▶ [ACTIVITY]:
Return the data below unchanged, without images.

[Saved data entries]
══════

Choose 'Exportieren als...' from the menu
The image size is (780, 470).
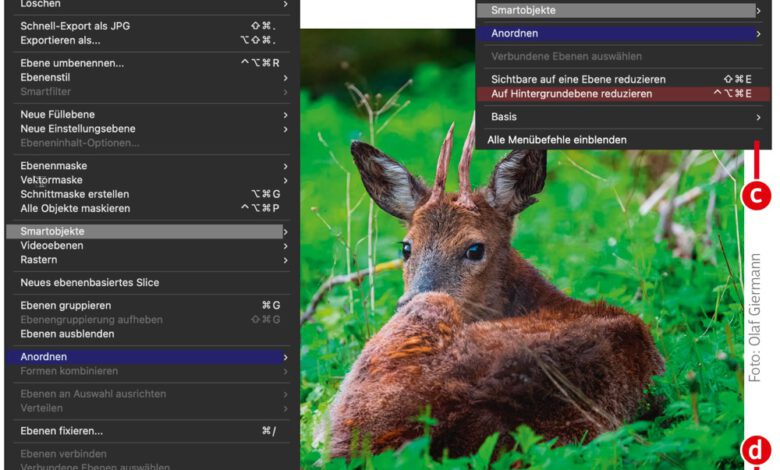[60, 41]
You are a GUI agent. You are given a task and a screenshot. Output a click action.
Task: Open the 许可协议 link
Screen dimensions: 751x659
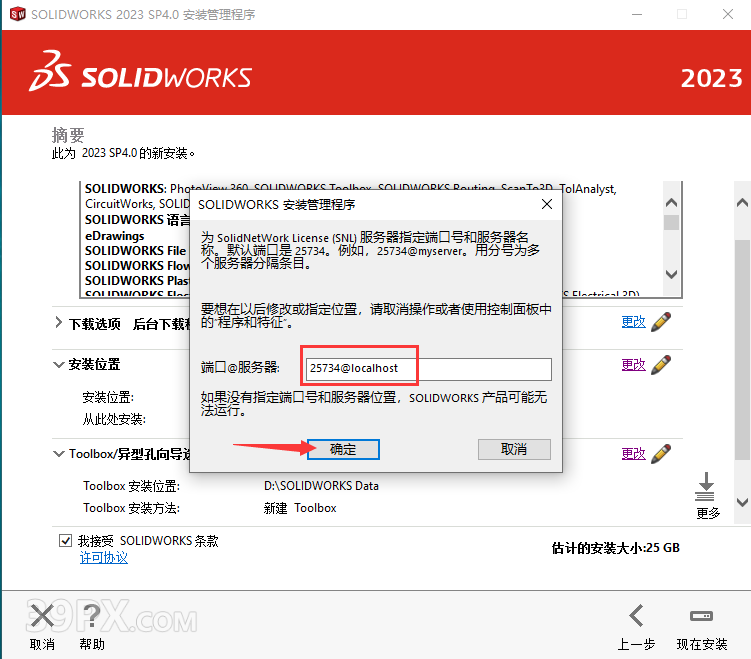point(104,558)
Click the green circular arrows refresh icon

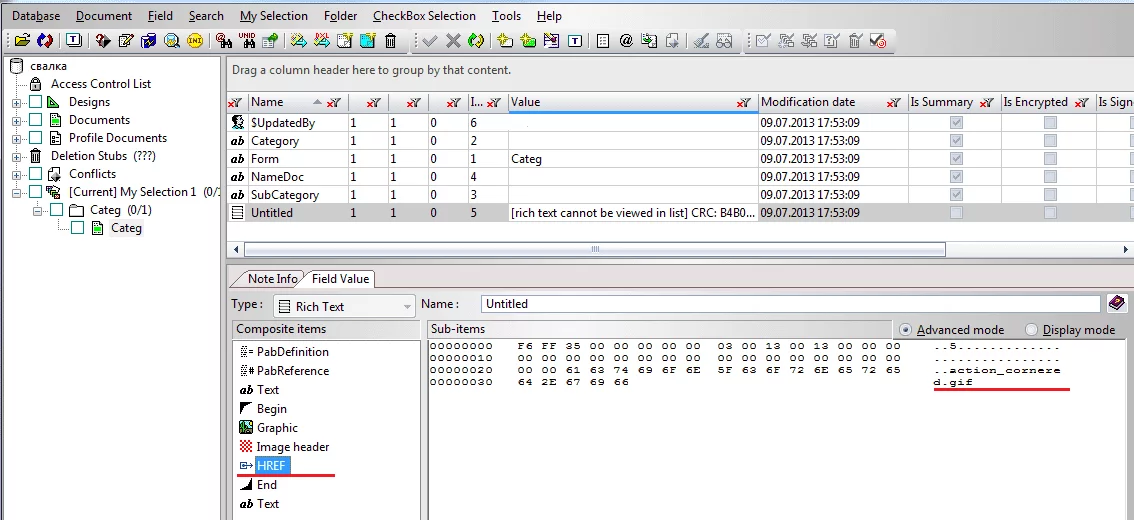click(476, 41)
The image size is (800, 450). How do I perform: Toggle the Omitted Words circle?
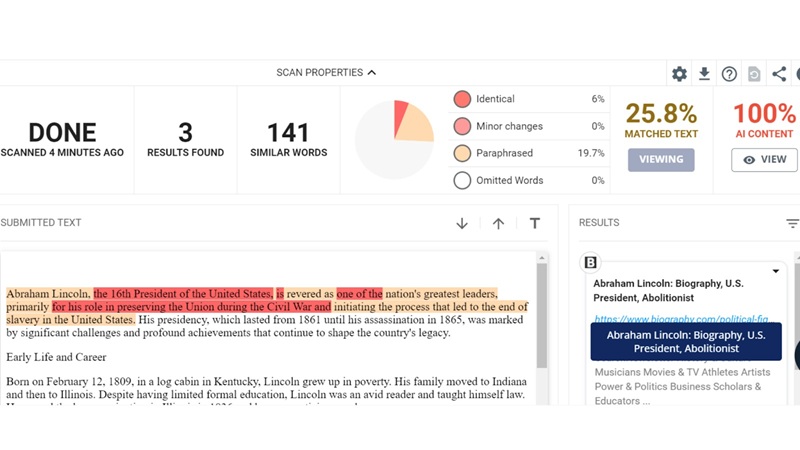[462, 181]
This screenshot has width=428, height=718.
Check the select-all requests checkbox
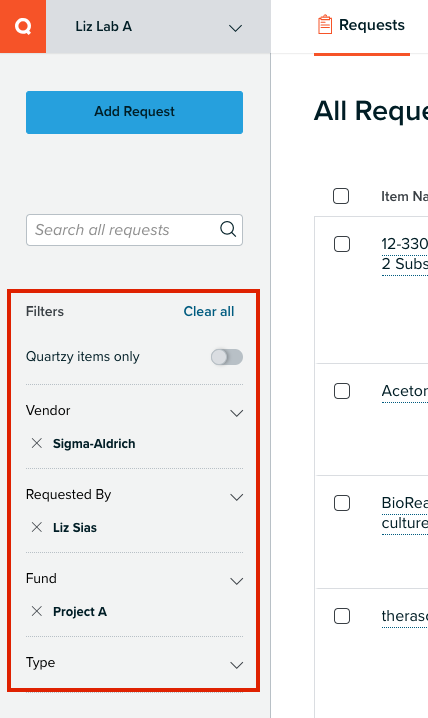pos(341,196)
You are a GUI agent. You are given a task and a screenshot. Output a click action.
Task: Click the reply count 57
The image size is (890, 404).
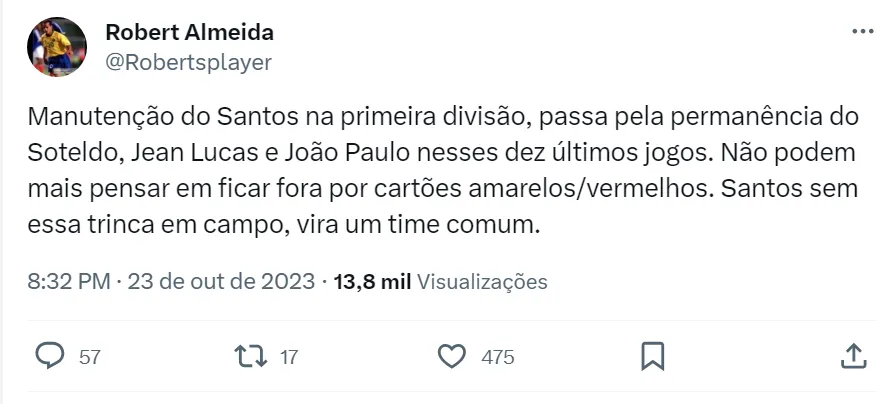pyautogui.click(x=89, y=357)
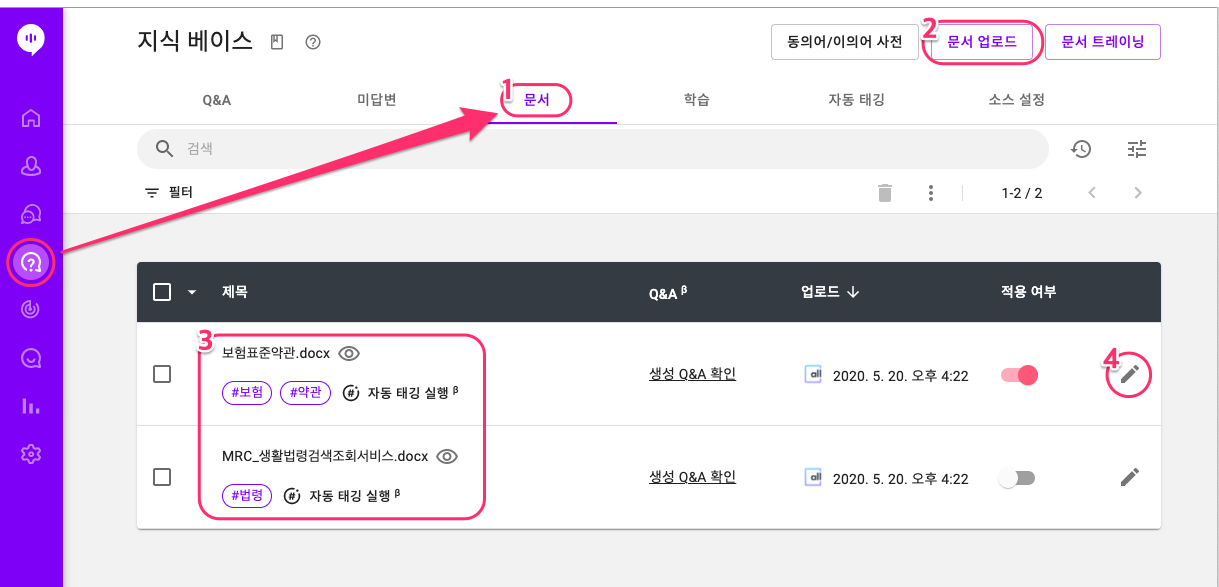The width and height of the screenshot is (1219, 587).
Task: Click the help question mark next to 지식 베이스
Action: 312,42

══════

▶ [COMPLETED EXERCISE]:
Choose 'Exportieren als...' from the menu
The image size is (780, 470).
[60, 41]
You are a GUI agent. You are given a task and a screenshot. Output a click action.
Task: Open the 许可协议 link
Screen dimensions: 751x659
point(104,558)
Click the green circular arrows refresh icon

click(476, 41)
The image size is (800, 450). How do I perform: Toggle the Omitted Words circle?
[462, 181]
This screenshot has width=428, height=718.
Check the select-all requests checkbox
pos(341,196)
You are a GUI agent. You are given a task and a screenshot. Output a click action.
Task: Click the reply count 57
The image size is (890, 404).
pyautogui.click(x=89, y=357)
The width and height of the screenshot is (1219, 587).
Task: Click the help question mark next to 지식 베이스
Action: 312,42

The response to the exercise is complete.